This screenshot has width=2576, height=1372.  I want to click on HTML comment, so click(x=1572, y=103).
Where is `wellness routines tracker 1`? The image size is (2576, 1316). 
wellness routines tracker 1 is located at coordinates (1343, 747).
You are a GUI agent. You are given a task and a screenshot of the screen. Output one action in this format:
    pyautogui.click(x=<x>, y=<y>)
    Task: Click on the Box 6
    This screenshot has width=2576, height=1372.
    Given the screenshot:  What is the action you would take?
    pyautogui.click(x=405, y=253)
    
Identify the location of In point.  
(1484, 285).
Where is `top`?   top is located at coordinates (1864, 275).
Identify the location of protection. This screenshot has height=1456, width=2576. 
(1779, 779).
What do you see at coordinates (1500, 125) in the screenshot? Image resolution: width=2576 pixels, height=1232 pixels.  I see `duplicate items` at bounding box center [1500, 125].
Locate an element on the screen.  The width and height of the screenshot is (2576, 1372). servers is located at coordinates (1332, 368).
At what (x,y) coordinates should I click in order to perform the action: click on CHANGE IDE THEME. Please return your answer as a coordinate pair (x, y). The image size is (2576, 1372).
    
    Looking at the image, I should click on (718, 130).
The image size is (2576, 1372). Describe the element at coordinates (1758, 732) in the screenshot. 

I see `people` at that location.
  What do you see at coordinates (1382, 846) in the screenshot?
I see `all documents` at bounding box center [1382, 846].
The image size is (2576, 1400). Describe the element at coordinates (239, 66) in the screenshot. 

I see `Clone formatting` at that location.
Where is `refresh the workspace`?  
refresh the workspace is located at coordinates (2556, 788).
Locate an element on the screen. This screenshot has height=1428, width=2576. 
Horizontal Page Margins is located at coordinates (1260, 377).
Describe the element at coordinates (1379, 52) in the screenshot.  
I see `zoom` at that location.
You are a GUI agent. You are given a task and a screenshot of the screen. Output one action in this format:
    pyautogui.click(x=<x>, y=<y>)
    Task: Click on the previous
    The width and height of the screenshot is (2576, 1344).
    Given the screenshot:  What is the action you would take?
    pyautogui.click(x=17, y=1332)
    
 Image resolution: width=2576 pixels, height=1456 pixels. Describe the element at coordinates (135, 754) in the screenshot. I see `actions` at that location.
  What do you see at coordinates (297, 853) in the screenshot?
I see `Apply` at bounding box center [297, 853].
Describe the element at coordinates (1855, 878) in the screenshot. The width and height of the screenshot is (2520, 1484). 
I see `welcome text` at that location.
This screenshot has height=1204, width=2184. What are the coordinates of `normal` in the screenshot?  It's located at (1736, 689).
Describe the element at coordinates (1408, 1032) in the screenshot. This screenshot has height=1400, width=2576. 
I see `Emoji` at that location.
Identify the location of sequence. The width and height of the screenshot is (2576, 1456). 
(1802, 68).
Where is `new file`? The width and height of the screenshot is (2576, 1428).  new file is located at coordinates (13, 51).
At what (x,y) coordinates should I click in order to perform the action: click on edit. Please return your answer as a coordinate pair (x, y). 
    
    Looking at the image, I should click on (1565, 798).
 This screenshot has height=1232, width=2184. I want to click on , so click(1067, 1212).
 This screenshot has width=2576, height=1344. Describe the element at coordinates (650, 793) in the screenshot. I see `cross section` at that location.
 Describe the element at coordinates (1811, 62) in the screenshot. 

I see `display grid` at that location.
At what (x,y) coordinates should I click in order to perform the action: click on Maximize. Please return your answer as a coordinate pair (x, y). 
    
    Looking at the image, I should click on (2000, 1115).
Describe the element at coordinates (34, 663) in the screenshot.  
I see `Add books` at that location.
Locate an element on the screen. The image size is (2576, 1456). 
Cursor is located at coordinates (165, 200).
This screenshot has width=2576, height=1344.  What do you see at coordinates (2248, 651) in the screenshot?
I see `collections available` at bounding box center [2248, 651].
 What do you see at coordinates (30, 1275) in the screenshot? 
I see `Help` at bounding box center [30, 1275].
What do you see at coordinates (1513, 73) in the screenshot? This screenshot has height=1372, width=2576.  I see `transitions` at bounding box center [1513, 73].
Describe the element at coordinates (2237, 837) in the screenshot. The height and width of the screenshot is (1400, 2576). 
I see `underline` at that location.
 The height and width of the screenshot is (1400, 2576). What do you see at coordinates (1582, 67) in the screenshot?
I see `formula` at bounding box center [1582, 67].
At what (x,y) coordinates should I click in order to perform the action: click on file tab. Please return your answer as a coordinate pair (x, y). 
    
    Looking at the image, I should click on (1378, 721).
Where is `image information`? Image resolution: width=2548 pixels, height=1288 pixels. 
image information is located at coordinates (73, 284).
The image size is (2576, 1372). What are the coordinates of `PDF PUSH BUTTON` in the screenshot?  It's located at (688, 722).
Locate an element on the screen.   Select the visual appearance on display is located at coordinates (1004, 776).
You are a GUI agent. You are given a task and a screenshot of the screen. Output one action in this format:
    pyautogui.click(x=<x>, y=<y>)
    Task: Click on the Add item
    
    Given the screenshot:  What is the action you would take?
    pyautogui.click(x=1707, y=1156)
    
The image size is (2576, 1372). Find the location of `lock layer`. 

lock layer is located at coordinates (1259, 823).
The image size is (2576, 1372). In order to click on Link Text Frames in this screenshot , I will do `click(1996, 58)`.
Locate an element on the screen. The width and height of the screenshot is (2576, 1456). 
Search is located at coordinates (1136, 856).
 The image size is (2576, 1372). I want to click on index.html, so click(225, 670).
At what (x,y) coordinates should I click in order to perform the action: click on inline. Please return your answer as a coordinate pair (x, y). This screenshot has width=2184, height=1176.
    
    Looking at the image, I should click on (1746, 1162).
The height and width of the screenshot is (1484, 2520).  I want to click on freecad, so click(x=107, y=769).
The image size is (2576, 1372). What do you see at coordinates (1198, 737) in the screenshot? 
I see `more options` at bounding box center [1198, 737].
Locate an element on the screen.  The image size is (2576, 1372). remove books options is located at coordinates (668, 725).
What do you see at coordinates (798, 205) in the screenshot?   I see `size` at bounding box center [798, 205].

## WHAT TO DO:
Copy out every one of the rows above, character for character, with nothing changed, added, or left out.

## ANSWER IN FULL:
This screenshot has width=2576, height=1372.  I want to click on HTML comment, so click(x=1572, y=103).
Where is `wellness routines tracker 1`? The image size is (2576, 1316). 
wellness routines tracker 1 is located at coordinates (1343, 747).
You are a GUI agent. You are given a task and a screenshot of the screen. Output one action in this format:
    pyautogui.click(x=<x>, y=<y>)
    Task: Click on the Box 6
    This screenshot has width=2576, height=1372.
    Given the screenshot:  What is the action you would take?
    pyautogui.click(x=405, y=253)
    
Identify the location of In point.  
(1484, 285).
Where is `top`?   top is located at coordinates (1864, 275).
Identify the location of protection. This screenshot has height=1456, width=2576. 
(1779, 779).
What do you see at coordinates (1500, 125) in the screenshot? Image resolution: width=2576 pixels, height=1232 pixels.  I see `duplicate items` at bounding box center [1500, 125].
Locate an element on the screen.  The width and height of the screenshot is (2576, 1372). servers is located at coordinates (1332, 368).
At what (x,y) coordinates should I click in order to perform the action: click on CHANGE IDE THEME. Please return your answer as a coordinate pair (x, y). The image size is (2576, 1372).
    
    Looking at the image, I should click on (718, 130).
The image size is (2576, 1372). Describe the element at coordinates (1758, 732) in the screenshot. 

I see `people` at that location.
  What do you see at coordinates (1382, 846) in the screenshot?
I see `all documents` at bounding box center [1382, 846].
The image size is (2576, 1400). Describe the element at coordinates (239, 66) in the screenshot. 

I see `Clone formatting` at that location.
Where is `refresh the workspace`?  
refresh the workspace is located at coordinates (2556, 788).
Locate an element on the screen. This screenshot has height=1428, width=2576. 
Horizontal Page Margins is located at coordinates (1260, 377).
Describe the element at coordinates (1379, 52) in the screenshot.  
I see `zoom` at that location.
You are a GUI agent. You are given a task and a screenshot of the screen. Output one action in this format:
    pyautogui.click(x=<x>, y=<y>)
    Task: Click on the previous
    The width and height of the screenshot is (2576, 1344).
    Given the screenshot:  What is the action you would take?
    pyautogui.click(x=17, y=1332)
    
 Image resolution: width=2576 pixels, height=1456 pixels. Describe the element at coordinates (135, 754) in the screenshot. I see `actions` at that location.
  What do you see at coordinates (297, 853) in the screenshot?
I see `Apply` at bounding box center [297, 853].
Describe the element at coordinates (1855, 878) in the screenshot. The width and height of the screenshot is (2520, 1484). 
I see `welcome text` at that location.
This screenshot has height=1204, width=2184. What are the coordinates of `normal` in the screenshot?  It's located at (1736, 689).
Describe the element at coordinates (1408, 1032) in the screenshot. This screenshot has height=1400, width=2576. 
I see `Emoji` at that location.
Identify the location of sequence. The width and height of the screenshot is (2576, 1456). 
(1802, 68).
Where is `new file`? The width and height of the screenshot is (2576, 1428).  new file is located at coordinates (13, 51).
At what (x,y) coordinates should I click in order to perform the action: click on edit. Please return your answer as a coordinate pair (x, y). 
    
    Looking at the image, I should click on (1565, 798).
 This screenshot has height=1232, width=2184. I want to click on , so click(1067, 1212).
 This screenshot has width=2576, height=1344. Describe the element at coordinates (650, 793) in the screenshot. I see `cross section` at that location.
 Describe the element at coordinates (1811, 62) in the screenshot. 

I see `display grid` at that location.
At what (x,y) coordinates should I click in order to perform the action: click on Maximize. Please return your answer as a coordinate pair (x, y). 
    
    Looking at the image, I should click on (2000, 1115).
Describe the element at coordinates (34, 663) in the screenshot.  
I see `Add books` at that location.
Locate an element on the screen. The image size is (2576, 1456). 
Cursor is located at coordinates (165, 200).
This screenshot has width=2576, height=1344.  What do you see at coordinates (2248, 651) in the screenshot?
I see `collections available` at bounding box center [2248, 651].
 What do you see at coordinates (30, 1275) in the screenshot? 
I see `Help` at bounding box center [30, 1275].
What do you see at coordinates (1513, 73) in the screenshot? This screenshot has height=1372, width=2576.  I see `transitions` at bounding box center [1513, 73].
Describe the element at coordinates (2237, 837) in the screenshot. The height and width of the screenshot is (1400, 2576). 
I see `underline` at that location.
 The height and width of the screenshot is (1400, 2576). What do you see at coordinates (1582, 67) in the screenshot?
I see `formula` at bounding box center [1582, 67].
At what (x,y) coordinates should I click in order to perform the action: click on file tab. Please return your answer as a coordinate pair (x, y). 
    
    Looking at the image, I should click on (1378, 721).
Where is `image information`? Image resolution: width=2548 pixels, height=1288 pixels. 
image information is located at coordinates (73, 284).
The image size is (2576, 1372). What are the coordinates of `PDF PUSH BUTTON` in the screenshot?  It's located at (688, 722).
Locate an element on the screen.   Select the visual appearance on display is located at coordinates (1004, 776).
You are a GUI agent. You are given a task and a screenshot of the screen. Output one action in this format:
    pyautogui.click(x=<x>, y=<y>)
    Task: Click on the Add item
    
    Given the screenshot:  What is the action you would take?
    pyautogui.click(x=1707, y=1156)
    
The image size is (2576, 1372). Find the location of `lock layer`. 

lock layer is located at coordinates (1259, 823).
The image size is (2576, 1372). In order to click on Link Text Frames in this screenshot , I will do `click(1996, 58)`.
Locate an element on the screen. The width and height of the screenshot is (2576, 1456). 
Search is located at coordinates (1136, 856).
 The image size is (2576, 1372). I want to click on index.html, so click(225, 670).
At what (x,y) coordinates should I click in order to perform the action: click on inline. Please return your answer as a coordinate pair (x, y). This screenshot has width=2184, height=1176.
    
    Looking at the image, I should click on (1746, 1162).
The height and width of the screenshot is (1484, 2520).  I want to click on freecad, so click(x=107, y=769).
The image size is (2576, 1372). What do you see at coordinates (1198, 737) in the screenshot? 
I see `more options` at bounding box center [1198, 737].
Locate an element on the screen.  The image size is (2576, 1372). remove books options is located at coordinates (668, 725).
What do you see at coordinates (798, 205) in the screenshot?   I see `size` at bounding box center [798, 205].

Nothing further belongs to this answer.